IŞİD, tam da böyle bir durum. Orada kim ne yapıyor, kim kimin için silah sıkıyor bilmiyoruz. Bütün bu kurşunlar kimin işine yarıyor onu da bilmiyoruz ancak görüntüleri sakallı, kayıtlara giren konuşmalarında ise sürekli tekbir getiriyorlar. Görüntü ve semboller, herkese zorla bir imaj giydiriyor ve bizi teslim alıyor. Asıl acı olan ise bu duruma İslam dünyasından ciddi ya da yüksek sesli bir itirazın gelmiyor olması. Ortaya çıkan bu fotoğrafa göre de, Müslüman olan öldürür, Müslüman olanın elinde silah vardır, her an her yerde bir bomba patlatabilir, bir intihar bombacısı onlarca masum sivilin ölmesine neden olabilir. Türk okulları ve Hizmet Hareketi, tam da bu imaja karşı doğmuş, İslam’ın ruhuna ve muhtevasına yönelik yaşamayı kendine ilke edinmiş bir hareket olarak varlığını sürdürüyor ve İslam’ın gülen yüzünü temsil ediyor. Dost düşman herkesin teslim ettiği bir gerçek var ki; o, bir iyilik hareketi ve yaşatmayı temel anlayış olarak kabul ediyor. Şiddeti mutlak surette reddeden tarzı, ‘medenilere galebe ikna ile olur’ anlayışını hayat düsturu olarak kabul etmesi, ona aydınlık bir çehre veriyor.

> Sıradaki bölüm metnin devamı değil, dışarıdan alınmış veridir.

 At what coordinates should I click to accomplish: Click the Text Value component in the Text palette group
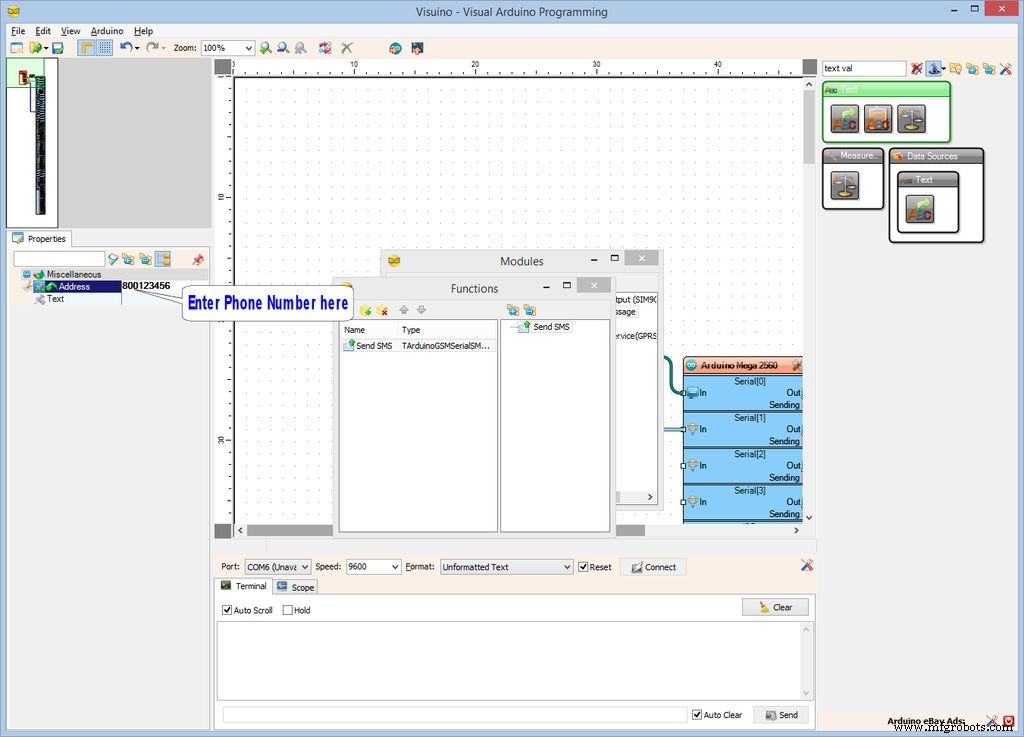pyautogui.click(x=844, y=119)
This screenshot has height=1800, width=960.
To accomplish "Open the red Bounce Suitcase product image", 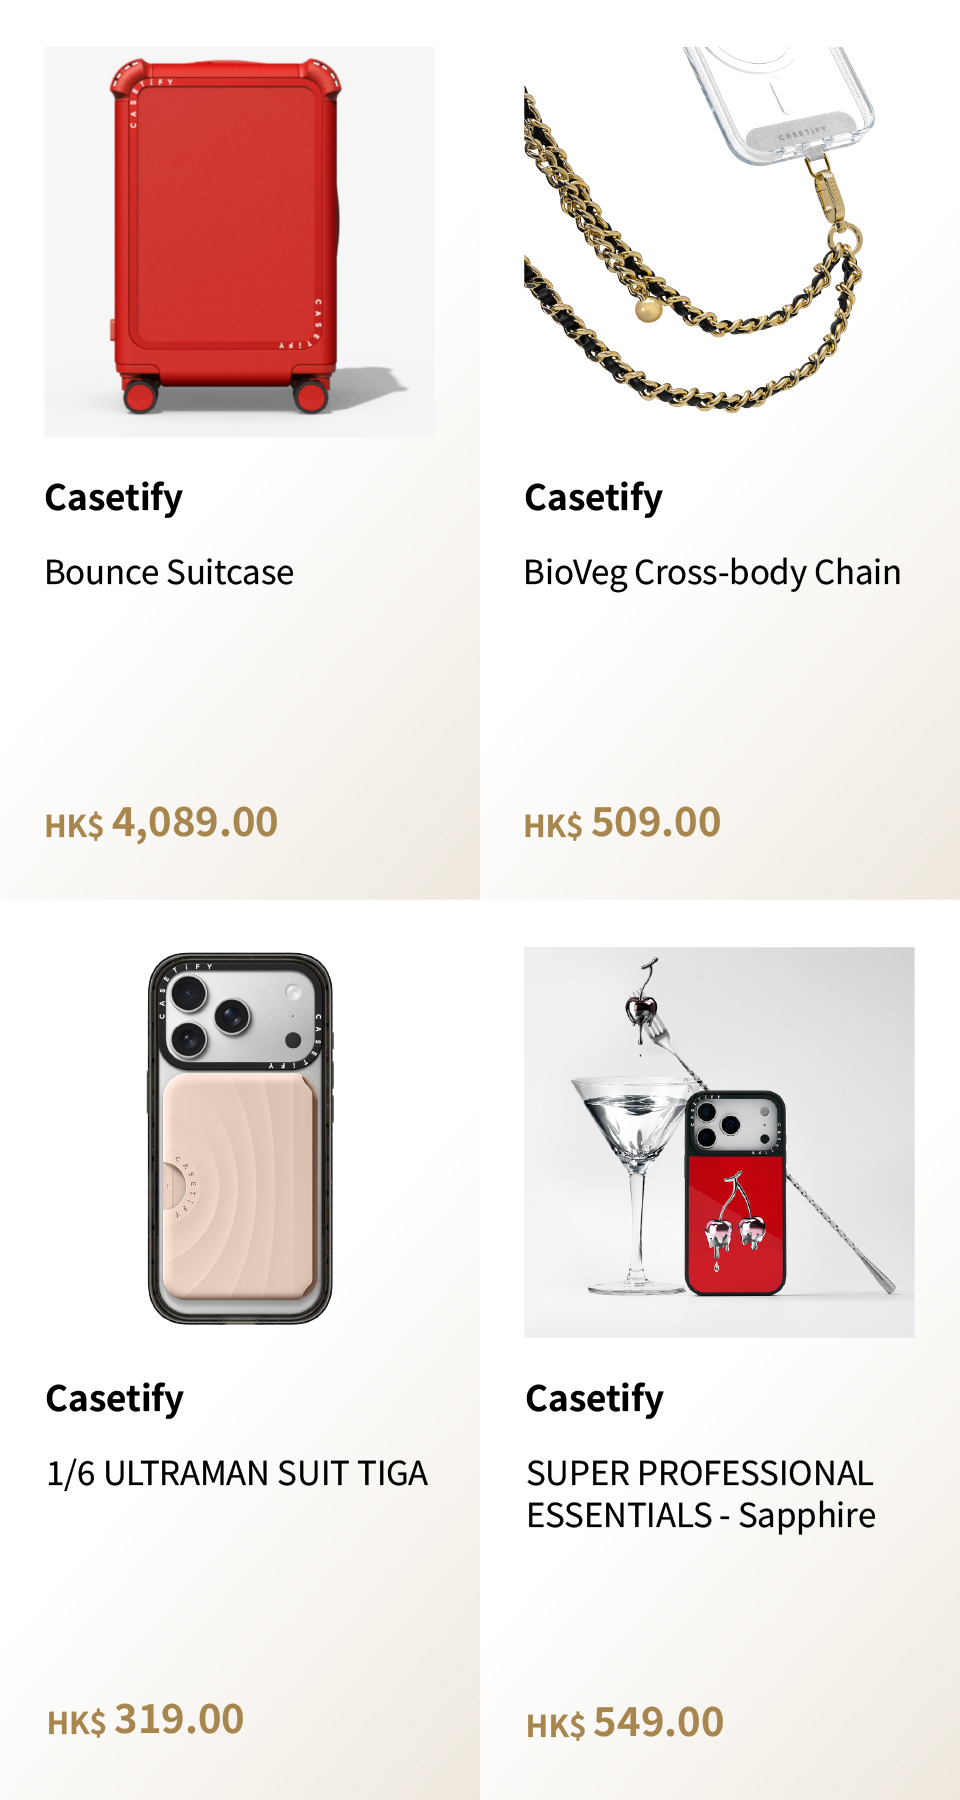I will 239,241.
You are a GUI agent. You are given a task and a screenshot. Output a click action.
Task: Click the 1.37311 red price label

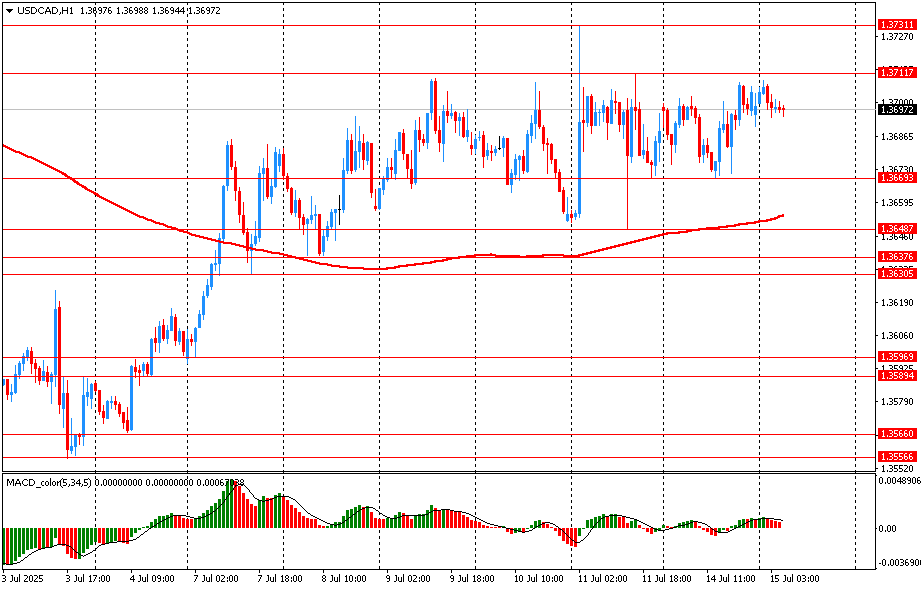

Bununla birlikte Türk okulları Türkiye’yi global bir aktör haline de getiriyor. Türkiye’nin ürettiği bütün güzel değerler bu yolla yeryüzüne yayılıyor. Hizmet Hareketi’nin iyilik merkezli hayat anlayışı, öldüren, yok eden Müslüman görüntüsünü de yerle bir ediyor. Yeryüzünün her tarafında bizim sesimiz soluğumuz olan, kültürel mesajımızı taşıyan Türk okullarını, paralelle mücadele adı altında ortadan kaldırmaya çalışmak, Türkiye’nin kalbine sıkılmış kurşun değil midir? Bu okulları ortadan kaldırmak isteyenler, aslında İslam’ın gülen, tebessüm eden, iyilik yapan, başkaları için yaşayan anlayışıyla mücadele ediyor. Bu hizmetle mücadelenin İslamcı poşetini çıkardığınızda tam da bunu görürsünüz.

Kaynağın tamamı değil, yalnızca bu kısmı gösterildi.